Pero en la escuela actual, que pretende, y desde luego debe, ser inclusiva e integradora, las metas de ese entrenamiento diario no pueden estar supeditadas a lo que ocurra en los niveles educativos superiores, a los que no todos los alumnos van a acceder (por mucho que el acceso sea menos selectivo que antes). Ahora el partido se juega en otra parte, se juega más allá de las aulas. Mientras en las aulas se sigue enseñando Química, Matemáticas, Lengua o Historia, fuera del aula hay problemas, contextos, relaciones sociales, espacios virtuales, que no vienen etiquetados y para los que las formas de saber entrenadas en la escuela no siempre resultan fáciles de practicar, de desplegar, de jugar. Pasar de enseñar contenidos a educar personas es esencial para cambiar el juego de la educación y para jugar de verdad el partido.
En el libro que tiene ahora en sus manos, o en su pantalla, se mencionan numerosas estrategias, propuestas, ideas, que pueden ayudar a transformar poco a poco esos entrenamientos en verdaderos partidos. De hecho, cada capítulo es una avenida (el aprendizaje en servicio, las ciudades educadoras, la educación expandida, las comunidades de aprendizaje, el aprendizaje por proyectos, etc.) que conduce al campo de juego. Pero en el fondo en todos o en casi todos ellos hay una idea común, que yo formularía diciendo que se trata de recuperar para la escuela la fluidez, la naturalidad y el sentido que rigen los aprendizajes informales, pero sin perder las metas, la intención educadora, más allá del aquí y ahora, que debe guiar todo proyecto de educación formal2.
Mucho antes de que la escuela se convirtiera en el espacio definitorio, en el prototipo, del aprendizaje en nuestras sociedades, la cultura se transmitía, se perpetuaba, o al menos se intentaba perpetuar, en espacios de aprendizaje informal, no reglado. Aunque esos espacios siguen aún existiendo –por ejemplo, así funciona en gran medida el aprendizaje en la familia y en algún otro contexto- han ido perdiendo vigencia ante el empuje del aprendizaje institucionalizado, regulado y formalizado en títulos y acreditaciones. Sin embargo, aquellas formas de aprender tenían algunas virtudes que en la educación formal se han perdido.

--

• Objetivo de la tarea: Reproduzca textualmente, del fragmento sobre la escuela y el aprendizaje, todo lo que va desde "Mucho antes de" hasta "se han perdido.". Las filas no guardan relación alguna con el fragmento.

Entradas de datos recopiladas
--

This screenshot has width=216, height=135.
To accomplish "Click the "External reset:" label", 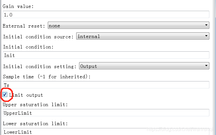I will click(24, 26).
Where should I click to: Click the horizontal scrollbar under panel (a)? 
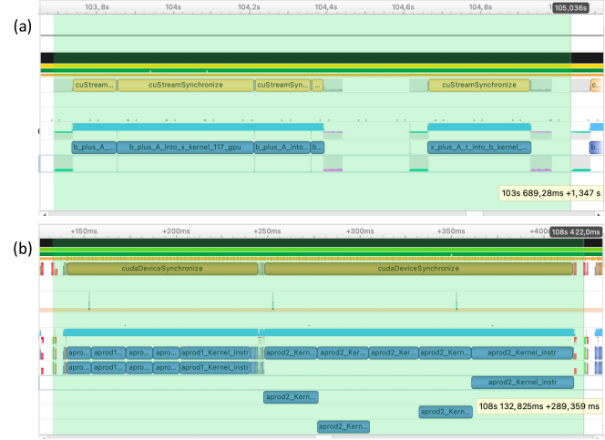tap(273, 212)
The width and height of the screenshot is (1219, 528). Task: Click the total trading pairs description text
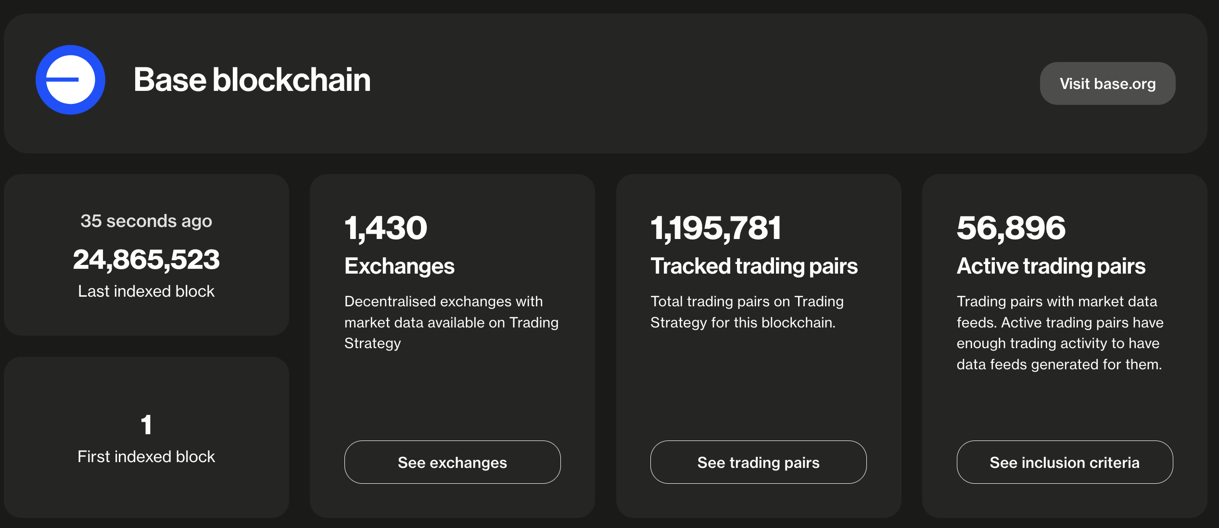[747, 312]
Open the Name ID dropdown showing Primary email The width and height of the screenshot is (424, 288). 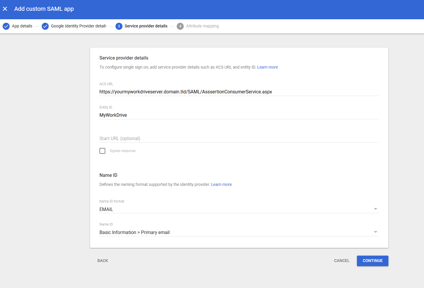(x=239, y=232)
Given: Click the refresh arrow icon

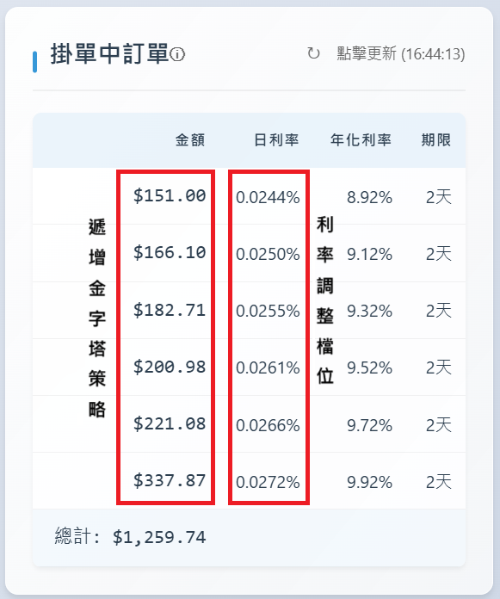Looking at the screenshot, I should [x=313, y=53].
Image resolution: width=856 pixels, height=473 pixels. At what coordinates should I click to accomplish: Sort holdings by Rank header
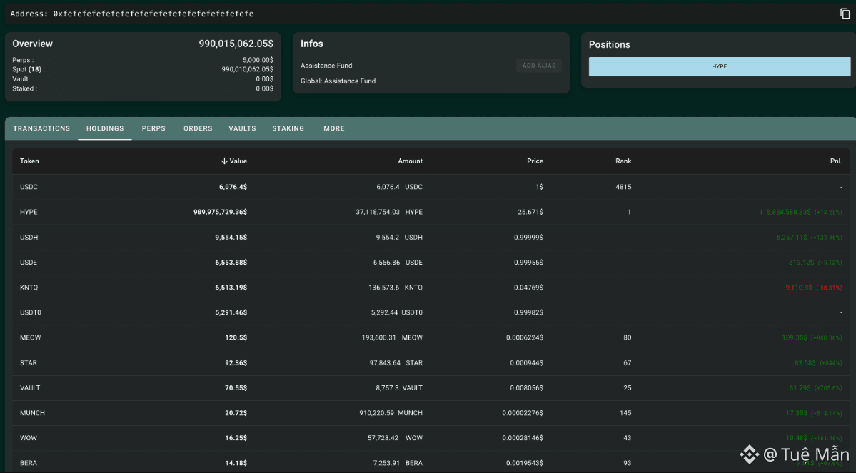(x=623, y=161)
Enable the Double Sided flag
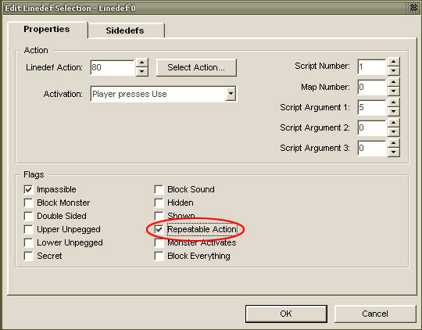 [28, 216]
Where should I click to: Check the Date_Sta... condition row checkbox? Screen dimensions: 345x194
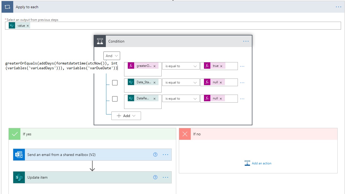tap(115, 83)
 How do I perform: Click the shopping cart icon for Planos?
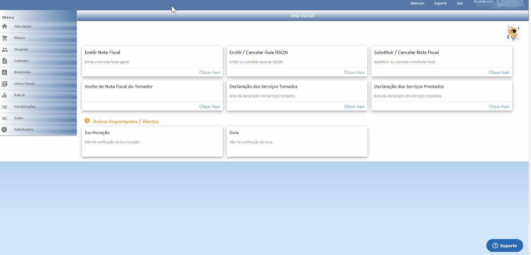(4, 38)
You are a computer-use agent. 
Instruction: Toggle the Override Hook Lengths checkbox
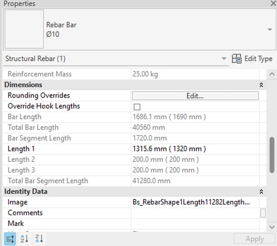(x=137, y=107)
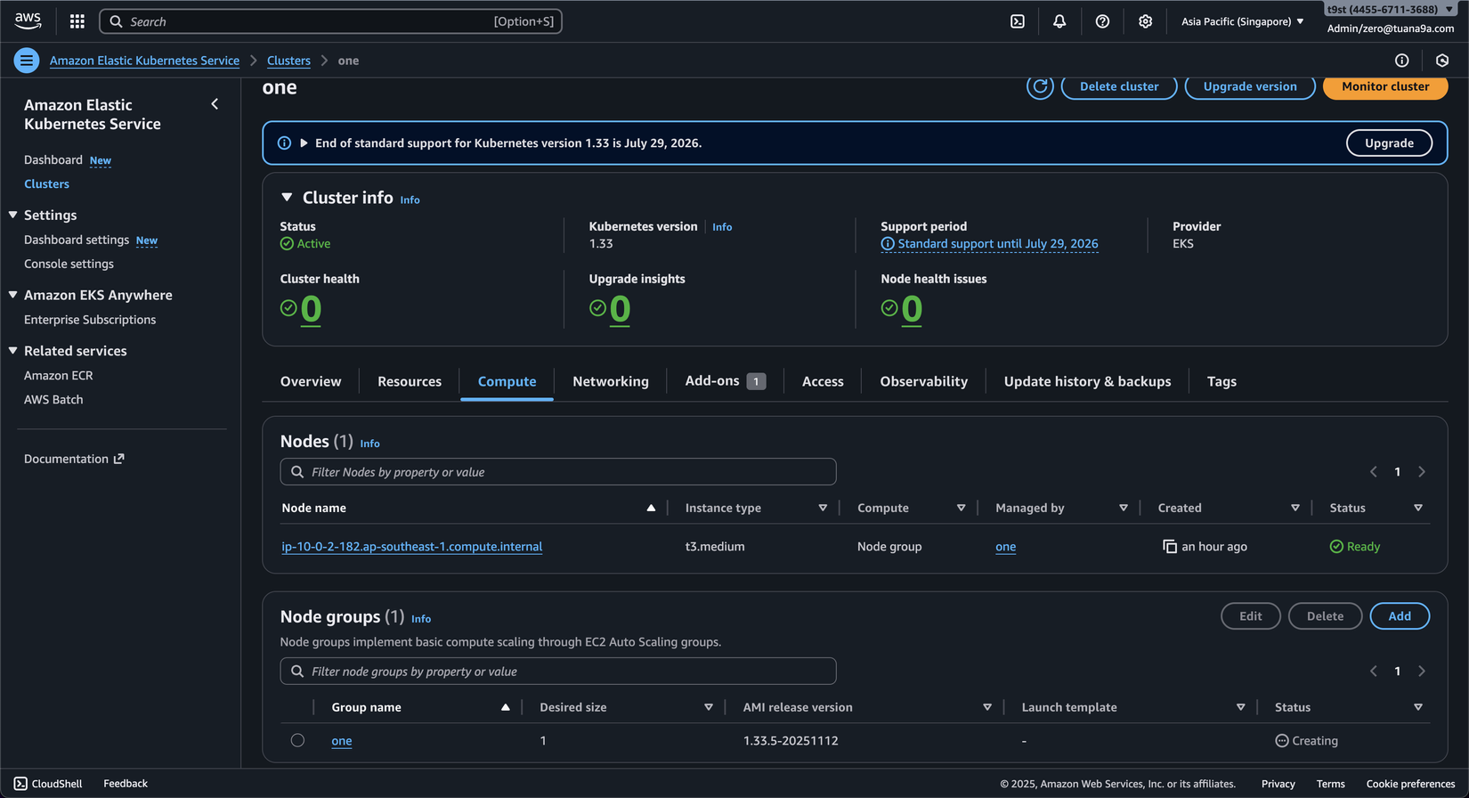Image resolution: width=1469 pixels, height=798 pixels.
Task: Click the Upgrade version button
Action: click(1249, 86)
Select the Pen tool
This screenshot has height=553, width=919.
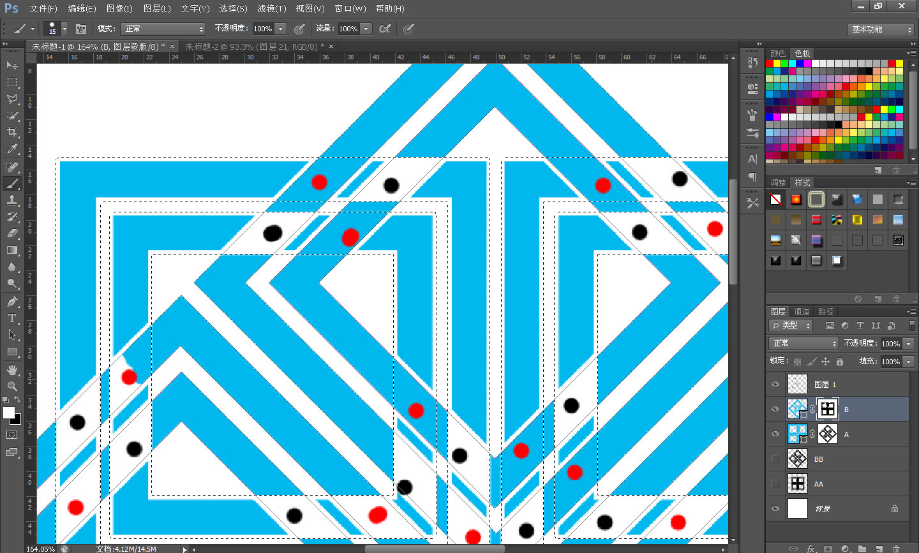pyautogui.click(x=12, y=302)
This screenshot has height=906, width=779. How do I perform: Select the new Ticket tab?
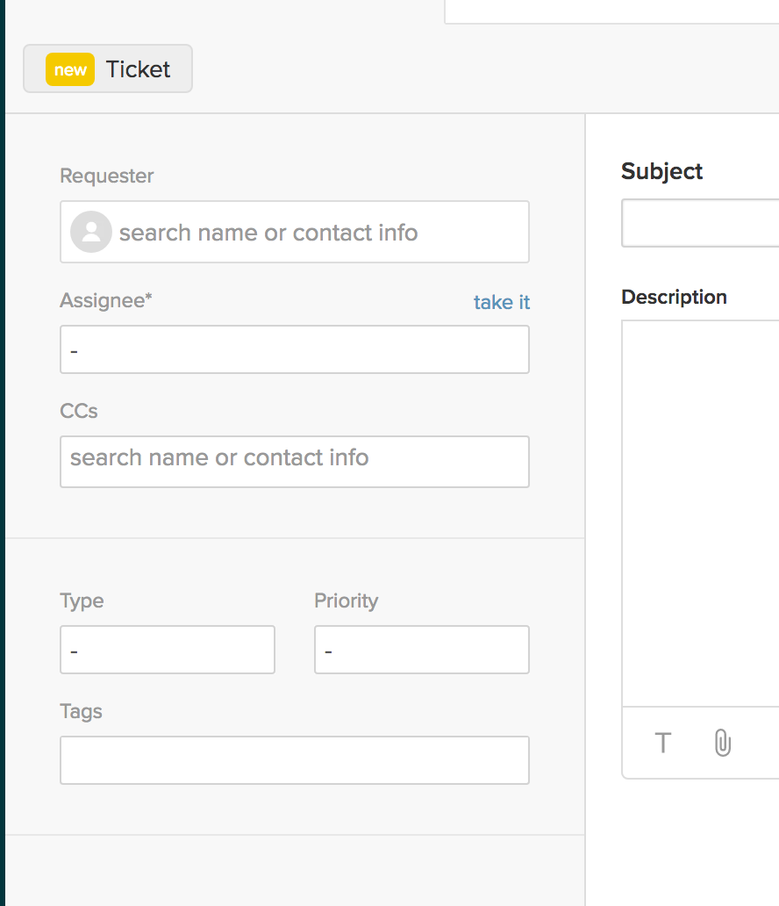click(108, 68)
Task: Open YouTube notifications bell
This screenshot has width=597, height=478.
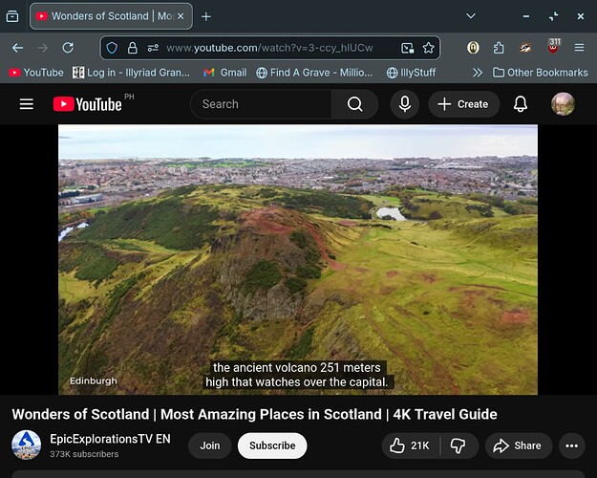Action: click(520, 104)
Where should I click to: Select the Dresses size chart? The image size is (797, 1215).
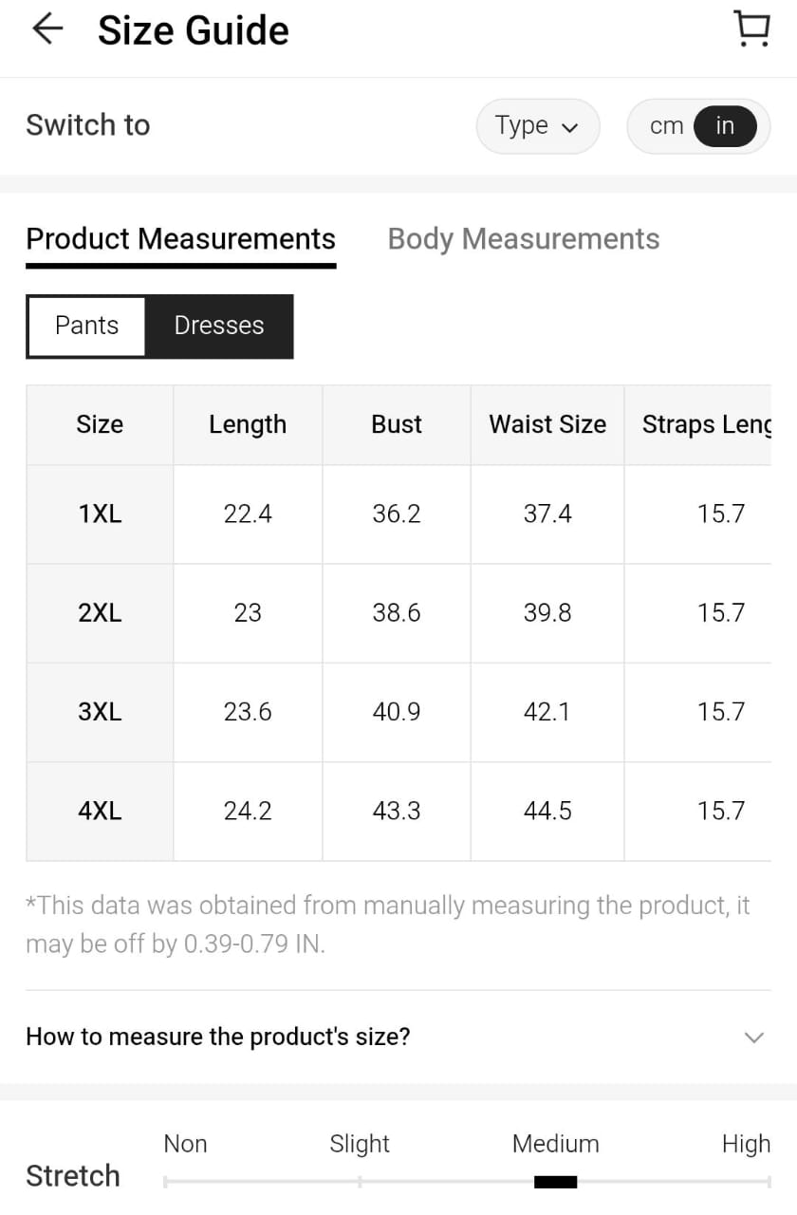[x=219, y=326]
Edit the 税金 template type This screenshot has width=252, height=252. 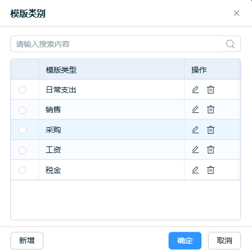tap(195, 170)
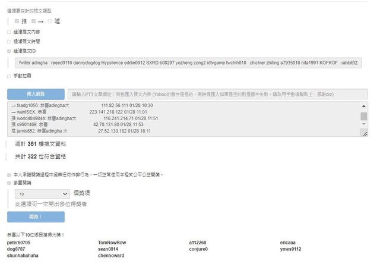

--

• Solución:
Mucho antes de que la escuela se convirtiera en el espacio definitorio, en el prototipo, del aprendizaje en nuestras sociedades, la cultura se transmitía, se perpetuaba, o al menos se intentaba perpetuar, en espacios de aprendizaje informal, no reglado. Aunque esos espacios siguen aún existiendo –por ejemplo, así funciona en gran medida el aprendizaje en la familia y en algún otro contexto- han ido perdiendo vigencia ante el empuje del aprendizaje institucionalizado, regulado y formalizado en títulos y acreditaciones. Sin embargo, aquellas formas de aprender tenían algunas virtudes que en la educación formal se han perdido.